--- Records shown ---
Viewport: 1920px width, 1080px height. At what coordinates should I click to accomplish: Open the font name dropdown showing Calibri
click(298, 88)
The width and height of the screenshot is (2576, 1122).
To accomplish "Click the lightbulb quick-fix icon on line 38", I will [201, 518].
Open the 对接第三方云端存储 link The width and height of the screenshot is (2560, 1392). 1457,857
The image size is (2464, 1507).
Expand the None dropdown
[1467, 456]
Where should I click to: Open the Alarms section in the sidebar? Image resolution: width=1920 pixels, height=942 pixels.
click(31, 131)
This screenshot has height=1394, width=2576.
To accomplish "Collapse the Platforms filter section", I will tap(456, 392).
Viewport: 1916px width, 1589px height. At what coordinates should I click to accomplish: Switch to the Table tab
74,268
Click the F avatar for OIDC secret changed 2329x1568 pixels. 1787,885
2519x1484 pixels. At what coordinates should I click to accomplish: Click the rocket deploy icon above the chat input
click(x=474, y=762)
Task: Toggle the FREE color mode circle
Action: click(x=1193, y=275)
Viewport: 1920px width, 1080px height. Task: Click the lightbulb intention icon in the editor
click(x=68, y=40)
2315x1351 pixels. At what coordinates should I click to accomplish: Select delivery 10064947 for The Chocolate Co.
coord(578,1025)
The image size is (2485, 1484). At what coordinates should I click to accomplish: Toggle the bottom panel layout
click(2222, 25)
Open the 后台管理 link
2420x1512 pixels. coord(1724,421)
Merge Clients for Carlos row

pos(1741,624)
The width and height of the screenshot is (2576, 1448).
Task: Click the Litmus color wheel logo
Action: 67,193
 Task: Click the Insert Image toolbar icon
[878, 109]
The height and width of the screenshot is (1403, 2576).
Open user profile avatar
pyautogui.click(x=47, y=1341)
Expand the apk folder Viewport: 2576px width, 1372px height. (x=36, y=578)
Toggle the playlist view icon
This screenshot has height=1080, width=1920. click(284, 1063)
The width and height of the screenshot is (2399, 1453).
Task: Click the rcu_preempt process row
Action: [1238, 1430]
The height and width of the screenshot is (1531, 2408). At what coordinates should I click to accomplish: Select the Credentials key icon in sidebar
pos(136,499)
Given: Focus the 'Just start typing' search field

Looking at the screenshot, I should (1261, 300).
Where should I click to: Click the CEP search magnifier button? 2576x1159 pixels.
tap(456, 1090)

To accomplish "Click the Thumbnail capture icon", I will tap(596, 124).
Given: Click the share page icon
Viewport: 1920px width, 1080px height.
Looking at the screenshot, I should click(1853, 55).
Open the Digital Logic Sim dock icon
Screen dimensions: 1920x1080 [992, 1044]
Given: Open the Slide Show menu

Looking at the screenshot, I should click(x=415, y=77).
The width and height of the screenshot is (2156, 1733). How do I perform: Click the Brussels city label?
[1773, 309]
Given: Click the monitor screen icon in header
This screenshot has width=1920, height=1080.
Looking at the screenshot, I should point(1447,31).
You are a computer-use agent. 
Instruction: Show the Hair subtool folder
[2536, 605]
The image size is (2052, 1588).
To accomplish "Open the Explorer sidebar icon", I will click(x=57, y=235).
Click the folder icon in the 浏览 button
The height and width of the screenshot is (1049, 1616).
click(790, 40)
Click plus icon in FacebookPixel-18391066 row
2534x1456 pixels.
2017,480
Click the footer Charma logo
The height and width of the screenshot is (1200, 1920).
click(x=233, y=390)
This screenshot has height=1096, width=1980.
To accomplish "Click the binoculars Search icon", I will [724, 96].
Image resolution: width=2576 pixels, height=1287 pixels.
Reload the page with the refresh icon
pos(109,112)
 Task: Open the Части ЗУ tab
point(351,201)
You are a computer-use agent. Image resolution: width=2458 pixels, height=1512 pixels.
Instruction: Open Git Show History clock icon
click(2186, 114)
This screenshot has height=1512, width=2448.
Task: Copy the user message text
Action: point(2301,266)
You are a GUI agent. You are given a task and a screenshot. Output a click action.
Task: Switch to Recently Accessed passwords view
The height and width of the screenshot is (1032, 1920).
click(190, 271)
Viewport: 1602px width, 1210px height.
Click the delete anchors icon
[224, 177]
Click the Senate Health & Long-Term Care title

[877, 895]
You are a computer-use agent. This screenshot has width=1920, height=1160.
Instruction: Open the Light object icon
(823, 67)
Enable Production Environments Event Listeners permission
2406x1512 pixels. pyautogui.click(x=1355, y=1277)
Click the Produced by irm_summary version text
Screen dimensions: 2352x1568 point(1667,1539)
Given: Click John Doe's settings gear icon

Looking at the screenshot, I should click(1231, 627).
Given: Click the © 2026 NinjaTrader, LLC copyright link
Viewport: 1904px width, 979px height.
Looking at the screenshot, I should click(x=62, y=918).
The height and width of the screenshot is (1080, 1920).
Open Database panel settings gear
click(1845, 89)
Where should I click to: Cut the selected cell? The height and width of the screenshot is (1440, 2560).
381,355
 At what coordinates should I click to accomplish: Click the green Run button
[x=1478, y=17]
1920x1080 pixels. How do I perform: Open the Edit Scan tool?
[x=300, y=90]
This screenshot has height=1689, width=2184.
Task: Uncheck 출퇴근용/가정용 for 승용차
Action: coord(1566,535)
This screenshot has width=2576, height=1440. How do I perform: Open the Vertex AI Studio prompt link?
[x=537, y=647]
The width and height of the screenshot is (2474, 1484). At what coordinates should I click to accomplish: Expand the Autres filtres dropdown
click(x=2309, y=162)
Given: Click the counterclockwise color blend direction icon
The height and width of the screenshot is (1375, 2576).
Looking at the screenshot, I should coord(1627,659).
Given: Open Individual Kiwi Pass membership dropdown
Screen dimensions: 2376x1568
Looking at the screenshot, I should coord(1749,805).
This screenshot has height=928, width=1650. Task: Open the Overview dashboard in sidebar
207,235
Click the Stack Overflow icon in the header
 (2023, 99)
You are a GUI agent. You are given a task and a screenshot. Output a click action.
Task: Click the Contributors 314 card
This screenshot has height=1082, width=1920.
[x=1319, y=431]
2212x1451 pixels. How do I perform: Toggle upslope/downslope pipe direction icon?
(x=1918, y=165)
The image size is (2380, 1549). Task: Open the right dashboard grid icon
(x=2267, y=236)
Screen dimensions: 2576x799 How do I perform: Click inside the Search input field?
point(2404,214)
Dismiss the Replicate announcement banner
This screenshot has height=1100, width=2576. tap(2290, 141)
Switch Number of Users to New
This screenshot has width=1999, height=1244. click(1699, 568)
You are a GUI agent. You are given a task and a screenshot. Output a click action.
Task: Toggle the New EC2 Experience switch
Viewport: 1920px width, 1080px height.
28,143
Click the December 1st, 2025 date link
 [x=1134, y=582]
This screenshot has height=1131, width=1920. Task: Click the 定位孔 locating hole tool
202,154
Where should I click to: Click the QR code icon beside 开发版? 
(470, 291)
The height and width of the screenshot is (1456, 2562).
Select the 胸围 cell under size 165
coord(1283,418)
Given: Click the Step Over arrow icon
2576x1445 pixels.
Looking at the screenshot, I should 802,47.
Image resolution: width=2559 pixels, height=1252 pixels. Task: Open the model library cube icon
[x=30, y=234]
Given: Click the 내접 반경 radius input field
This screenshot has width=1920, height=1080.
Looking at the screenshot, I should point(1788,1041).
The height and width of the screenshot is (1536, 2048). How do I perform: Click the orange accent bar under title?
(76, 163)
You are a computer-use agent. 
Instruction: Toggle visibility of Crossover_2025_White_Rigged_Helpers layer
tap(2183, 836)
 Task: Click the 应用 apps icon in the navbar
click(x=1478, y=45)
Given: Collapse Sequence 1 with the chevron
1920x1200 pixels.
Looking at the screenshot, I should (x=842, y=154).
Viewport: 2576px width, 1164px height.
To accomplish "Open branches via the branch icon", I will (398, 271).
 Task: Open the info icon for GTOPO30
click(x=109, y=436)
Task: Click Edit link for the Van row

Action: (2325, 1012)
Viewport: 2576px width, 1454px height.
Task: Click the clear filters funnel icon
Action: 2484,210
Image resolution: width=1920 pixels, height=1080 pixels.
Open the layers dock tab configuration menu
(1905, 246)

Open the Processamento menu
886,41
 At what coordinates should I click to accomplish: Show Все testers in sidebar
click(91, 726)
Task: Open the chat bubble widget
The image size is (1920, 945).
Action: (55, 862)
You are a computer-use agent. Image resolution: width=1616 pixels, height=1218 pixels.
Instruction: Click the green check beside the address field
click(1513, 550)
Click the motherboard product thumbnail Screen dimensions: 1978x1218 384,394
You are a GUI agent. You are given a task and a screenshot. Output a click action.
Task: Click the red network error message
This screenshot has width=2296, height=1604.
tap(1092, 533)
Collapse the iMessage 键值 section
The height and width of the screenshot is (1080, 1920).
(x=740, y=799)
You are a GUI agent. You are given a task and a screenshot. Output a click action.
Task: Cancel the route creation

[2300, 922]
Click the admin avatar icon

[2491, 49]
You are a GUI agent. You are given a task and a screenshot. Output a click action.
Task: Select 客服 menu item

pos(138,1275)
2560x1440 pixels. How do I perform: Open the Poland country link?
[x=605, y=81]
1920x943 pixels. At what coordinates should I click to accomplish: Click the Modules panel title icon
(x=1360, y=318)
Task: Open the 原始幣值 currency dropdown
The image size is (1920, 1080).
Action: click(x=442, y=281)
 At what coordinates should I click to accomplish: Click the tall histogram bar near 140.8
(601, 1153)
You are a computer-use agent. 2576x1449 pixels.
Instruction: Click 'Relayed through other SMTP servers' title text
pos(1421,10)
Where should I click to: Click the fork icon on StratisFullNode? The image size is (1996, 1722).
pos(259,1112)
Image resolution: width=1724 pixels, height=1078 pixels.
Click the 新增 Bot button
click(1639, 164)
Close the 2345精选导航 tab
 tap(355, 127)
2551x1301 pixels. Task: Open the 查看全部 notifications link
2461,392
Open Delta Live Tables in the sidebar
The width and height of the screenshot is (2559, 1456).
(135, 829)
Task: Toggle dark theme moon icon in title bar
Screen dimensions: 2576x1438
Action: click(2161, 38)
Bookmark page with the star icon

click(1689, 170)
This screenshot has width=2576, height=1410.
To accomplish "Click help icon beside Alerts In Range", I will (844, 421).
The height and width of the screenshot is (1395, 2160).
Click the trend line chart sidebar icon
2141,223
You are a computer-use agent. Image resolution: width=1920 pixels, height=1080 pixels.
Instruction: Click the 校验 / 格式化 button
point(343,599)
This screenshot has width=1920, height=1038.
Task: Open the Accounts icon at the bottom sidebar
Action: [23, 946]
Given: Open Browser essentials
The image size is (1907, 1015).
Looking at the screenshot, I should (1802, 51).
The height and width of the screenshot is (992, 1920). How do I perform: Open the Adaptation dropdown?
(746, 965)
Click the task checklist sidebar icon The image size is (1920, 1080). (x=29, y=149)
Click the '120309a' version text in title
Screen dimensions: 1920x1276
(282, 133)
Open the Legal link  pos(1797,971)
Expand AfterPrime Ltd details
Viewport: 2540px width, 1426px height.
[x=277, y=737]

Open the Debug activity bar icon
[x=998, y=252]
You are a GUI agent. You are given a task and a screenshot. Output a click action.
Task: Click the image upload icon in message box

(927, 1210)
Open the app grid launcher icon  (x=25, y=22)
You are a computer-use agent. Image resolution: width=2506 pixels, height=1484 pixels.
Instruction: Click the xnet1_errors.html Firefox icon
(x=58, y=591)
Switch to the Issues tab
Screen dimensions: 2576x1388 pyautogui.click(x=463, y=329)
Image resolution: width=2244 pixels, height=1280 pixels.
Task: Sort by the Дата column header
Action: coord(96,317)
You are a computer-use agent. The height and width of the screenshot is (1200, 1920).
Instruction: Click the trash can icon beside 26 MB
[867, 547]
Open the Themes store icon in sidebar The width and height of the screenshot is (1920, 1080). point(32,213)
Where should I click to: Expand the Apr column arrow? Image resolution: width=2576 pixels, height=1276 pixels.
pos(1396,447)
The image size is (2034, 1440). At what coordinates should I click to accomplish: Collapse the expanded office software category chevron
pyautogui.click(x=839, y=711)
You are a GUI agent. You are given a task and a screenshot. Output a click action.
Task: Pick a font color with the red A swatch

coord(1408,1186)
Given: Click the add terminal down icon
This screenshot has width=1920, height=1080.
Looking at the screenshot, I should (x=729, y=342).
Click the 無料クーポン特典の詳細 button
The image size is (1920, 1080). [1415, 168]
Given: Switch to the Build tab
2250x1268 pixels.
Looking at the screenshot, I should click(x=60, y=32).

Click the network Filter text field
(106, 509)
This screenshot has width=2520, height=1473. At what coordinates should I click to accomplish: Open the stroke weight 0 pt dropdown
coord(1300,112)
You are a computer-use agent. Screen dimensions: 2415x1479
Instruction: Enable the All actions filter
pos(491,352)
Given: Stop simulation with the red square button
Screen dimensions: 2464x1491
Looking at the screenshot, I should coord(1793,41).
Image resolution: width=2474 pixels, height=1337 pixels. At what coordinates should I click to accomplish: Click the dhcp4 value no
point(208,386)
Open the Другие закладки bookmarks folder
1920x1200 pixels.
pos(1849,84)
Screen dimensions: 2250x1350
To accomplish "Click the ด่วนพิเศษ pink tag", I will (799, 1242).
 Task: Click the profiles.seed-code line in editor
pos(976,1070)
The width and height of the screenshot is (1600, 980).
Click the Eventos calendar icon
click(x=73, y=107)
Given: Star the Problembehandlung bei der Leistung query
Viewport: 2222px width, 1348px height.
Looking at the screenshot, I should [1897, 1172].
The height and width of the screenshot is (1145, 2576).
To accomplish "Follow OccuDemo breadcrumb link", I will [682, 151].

--- About this task ---
Present each line from the listing that holds the string "will".

--- The completed task ---
To accomplish "Click the lightbulb quick-fix icon on line 38", I will [201, 518].
To accomplish "Collapse the Platforms filter section", I will tap(456, 392).
To accomplish "Click the Thumbnail capture icon", I will tap(596, 124).
To accomplish "Open the Explorer sidebar icon", I will click(x=57, y=235).
To accomplish "Click the binoculars Search icon", I will [724, 96].
To accomplish "Open branches via the branch icon", I will (398, 271).
To accomplish "Click help icon beside Alerts In Range", I will (844, 421).
To accomplish "Click the ด่วนพิเศษ pink tag", I will (799, 1242).
To accomplish "Follow OccuDemo breadcrumb link", I will [682, 151].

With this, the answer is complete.